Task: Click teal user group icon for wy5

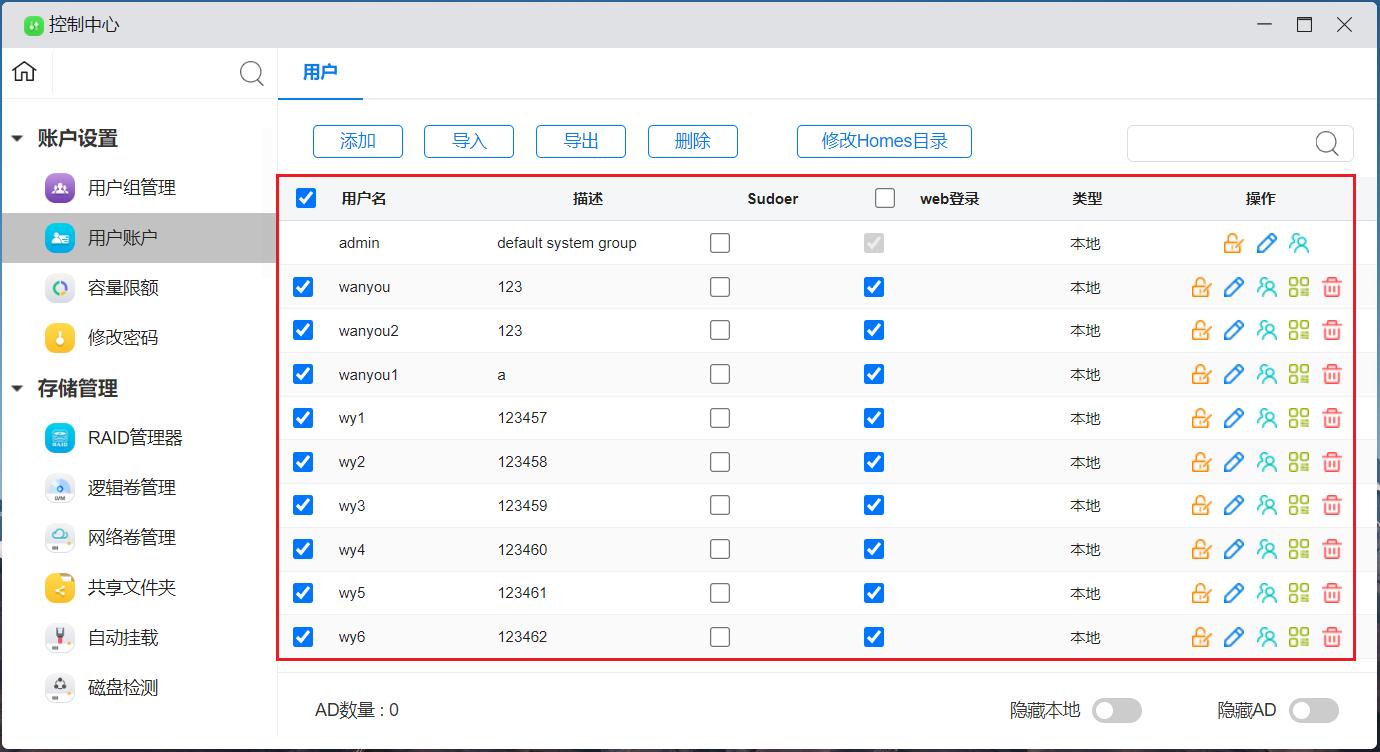Action: [1267, 593]
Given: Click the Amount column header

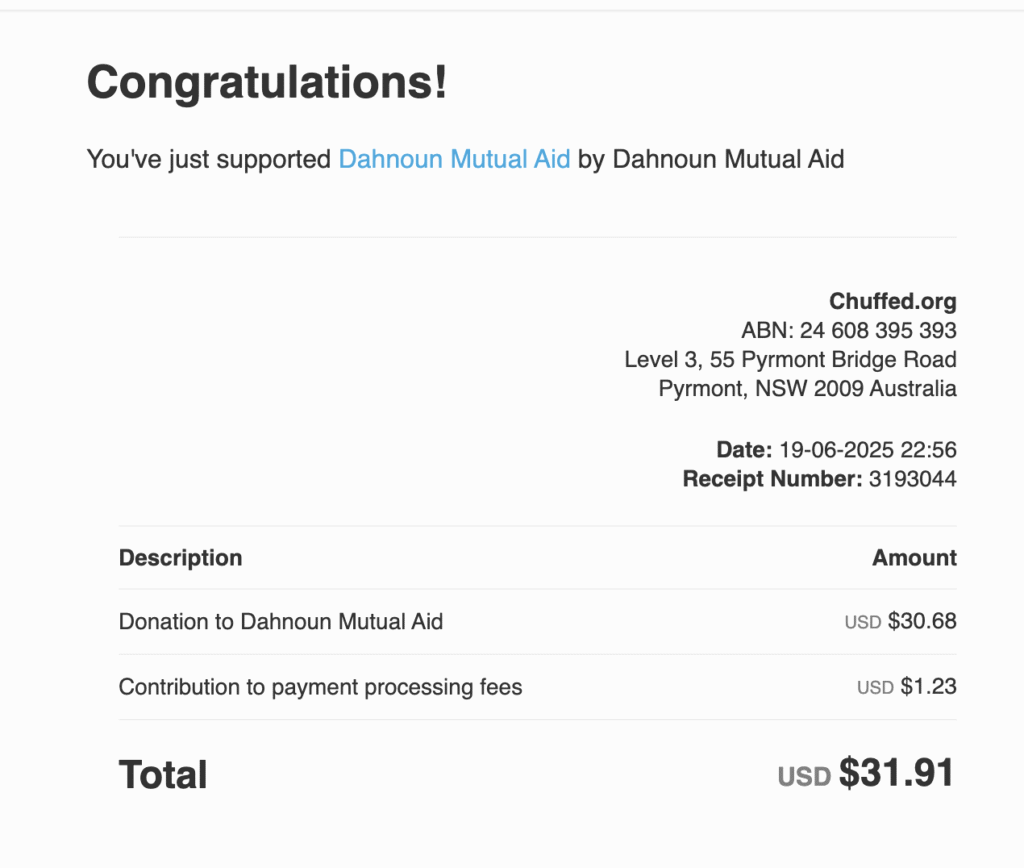Looking at the screenshot, I should point(914,558).
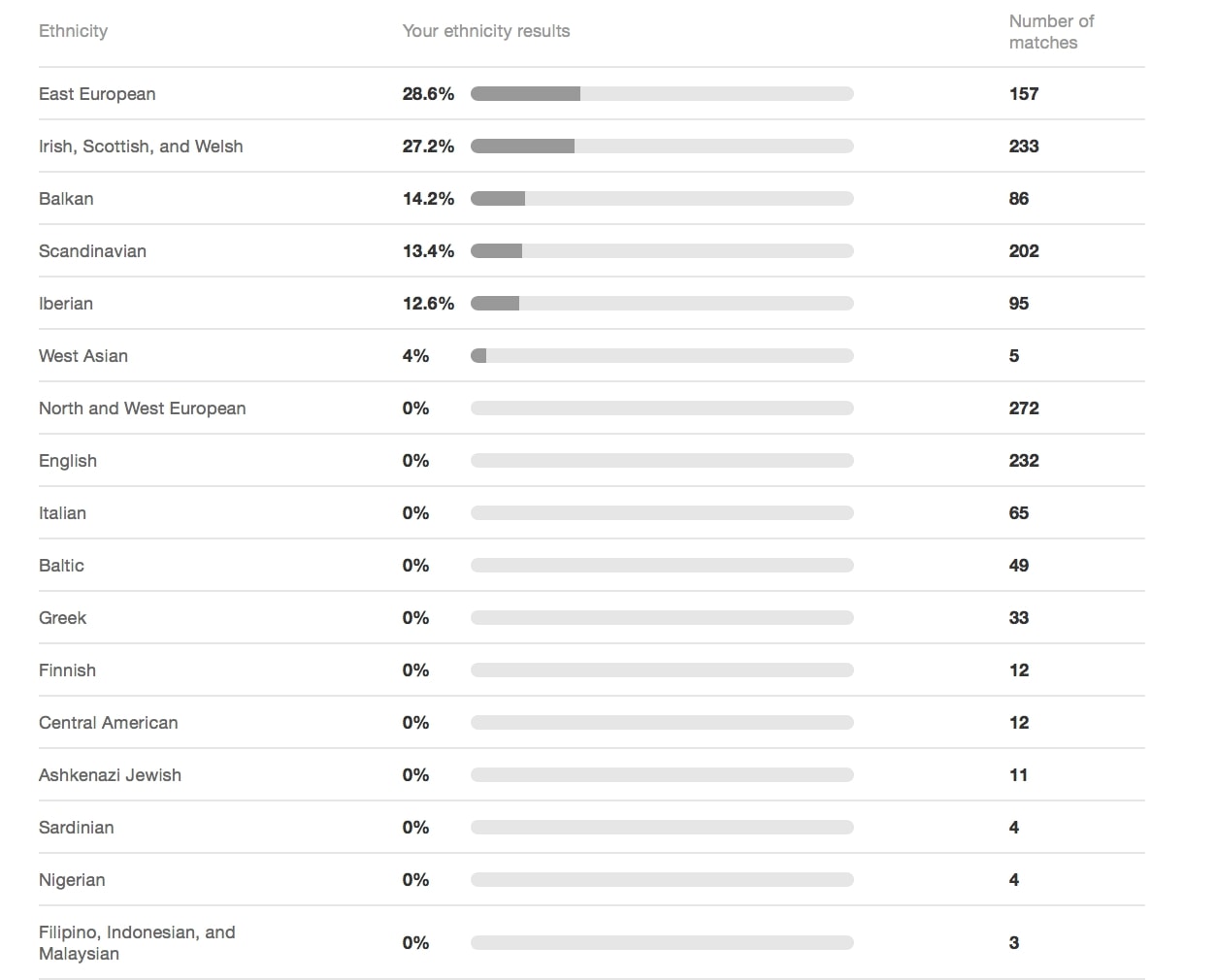Open the 232 matches for English

pyautogui.click(x=1024, y=461)
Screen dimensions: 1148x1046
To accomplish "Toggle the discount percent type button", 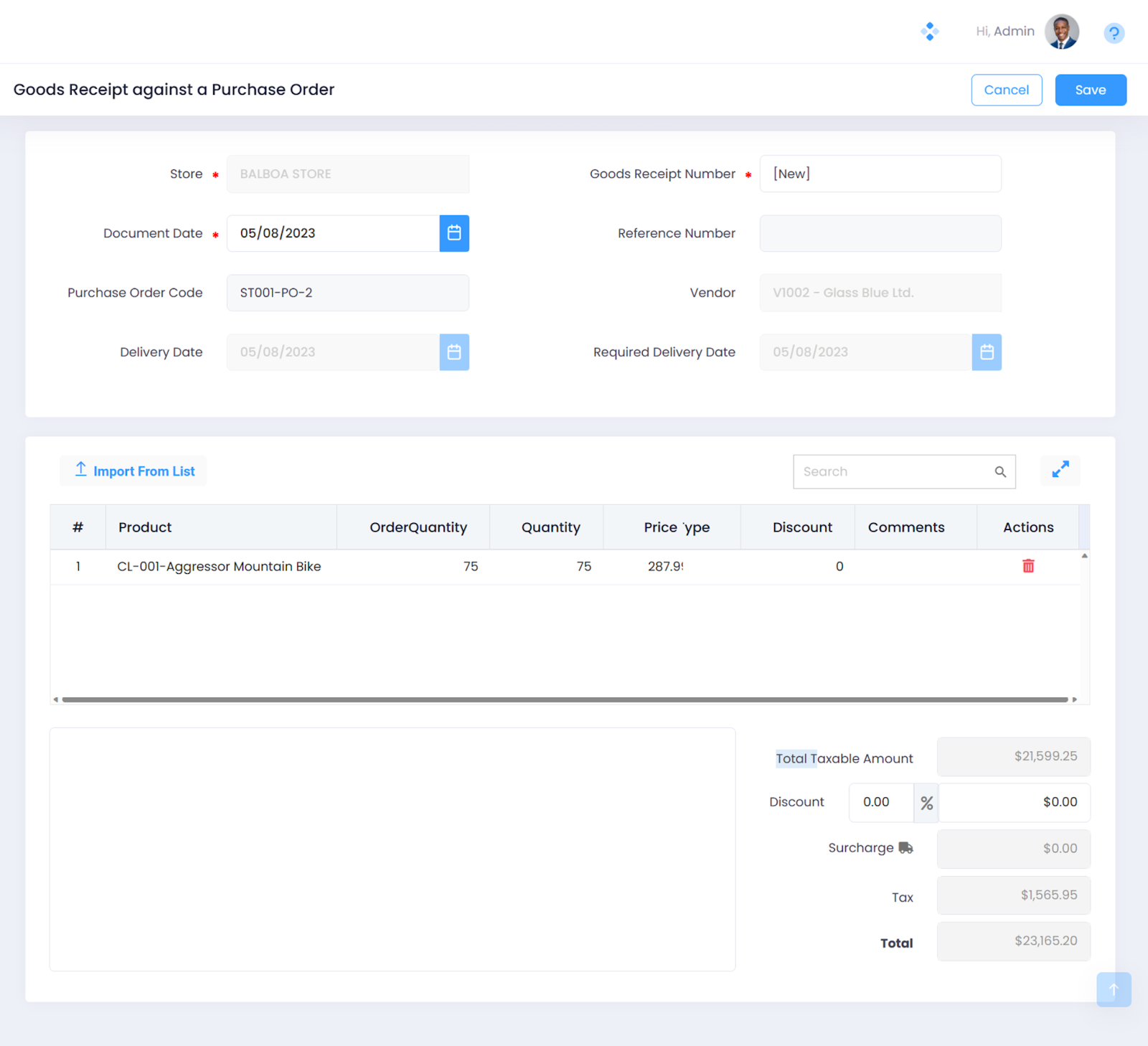I will click(x=926, y=803).
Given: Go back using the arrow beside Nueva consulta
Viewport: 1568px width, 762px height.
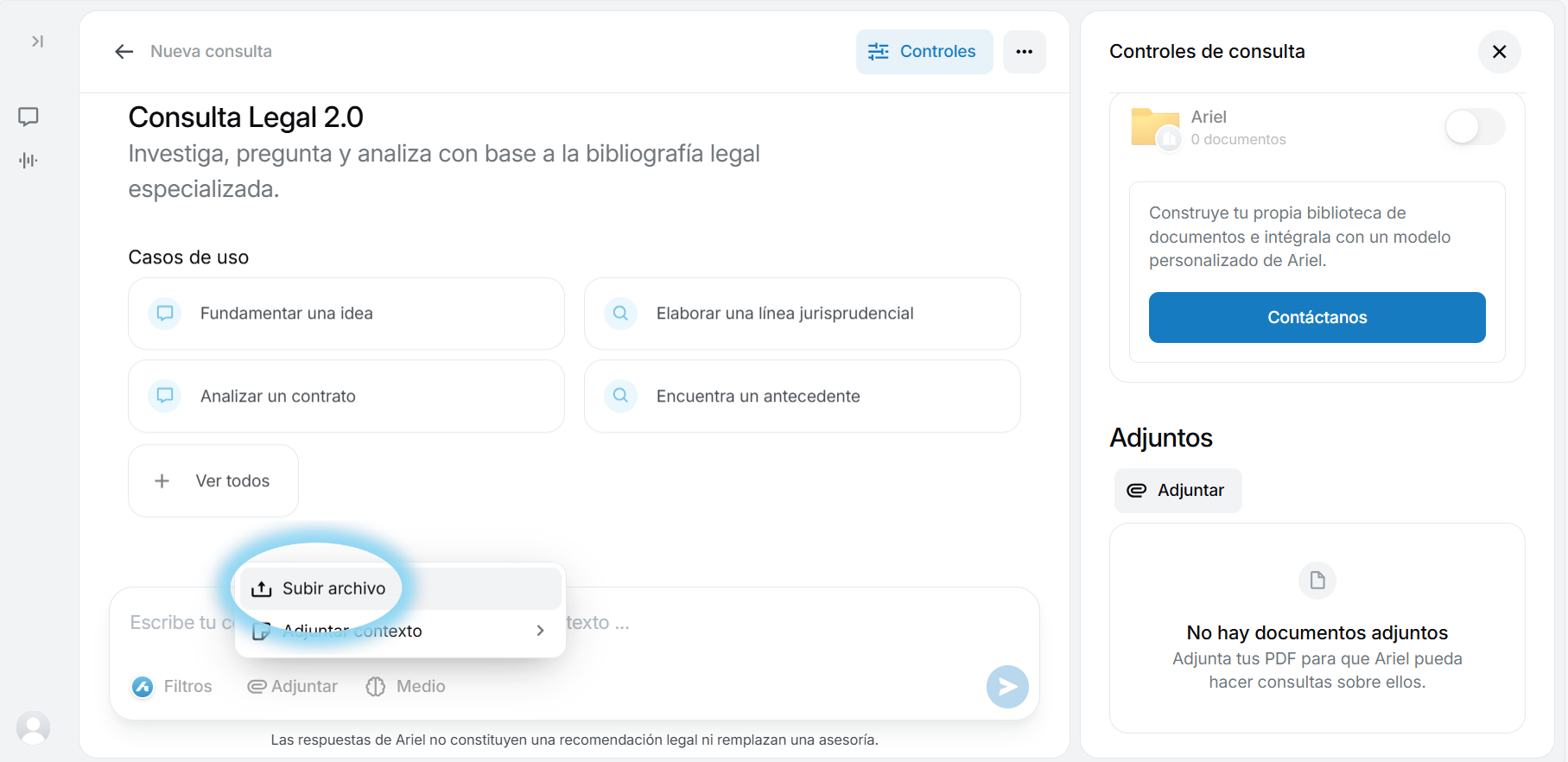Looking at the screenshot, I should (x=124, y=52).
┄┄┄┄┄┄┄┄┄┄
- _WHAT YOU HAVE TO DO_:
Please repeat, exactly as written, only the lines from the line with "Given: Go back" to the end of the data, leaving out every picture.

- _RESPONSE FOR THIS EXERCISE_:
Given: Go back using the arrow beside Nueva consulta
Viewport: 1568px width, 762px height.
Looking at the screenshot, I should (x=124, y=52).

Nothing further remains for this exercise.